Voulez-vous trouver la solution d'un pareil problème ?
Eh bien ! cherchez-la dans les qualités mêmes de Portal. Dans sa volonté ferme, arrêtée, inflexible de s'élever, dans son obstination laborieuse, dans son savoir, sa prudence, son habileté, enfin dans l'art de connaître les hommes et de les faire servir à son avancement. La fortune lui fut favorable, mais il faut convenir qu'il provoqua ses faveurs avec esprit, adresse et activité. Car tout homme fait son destin plutôt qu'il ne le reçoit, et Portal en est un insigne exemple ; sa vie, ses travaux, ses succès le démontrent invinciblement.

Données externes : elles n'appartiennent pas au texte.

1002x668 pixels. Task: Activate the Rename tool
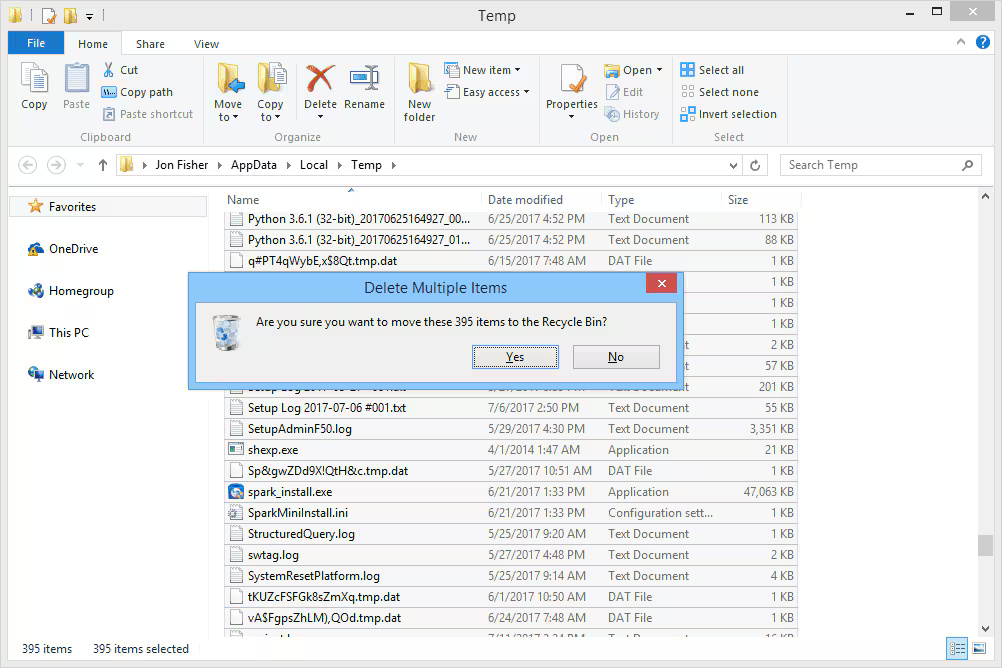pos(365,88)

Le vieux, le riche et l’élevé Portal est loin d’avoir toujours joui de ces deux derniers avantages. Sa clientèle eut d’abord beaucoup de mal à se former et différentes raisons l’empêchaient de publier dans son printemps des ouvrages capables de lui faire une réputation, après laquelle il soupirait d’autant plus ardemment qu’autant il était fortuné à la fin de sa vie, autant il était pauvre alors. Le charlatanisme fut le moyen que Portal adopta. Cette pratique a donné lieu a bien des légendes et à maintes anecdotes.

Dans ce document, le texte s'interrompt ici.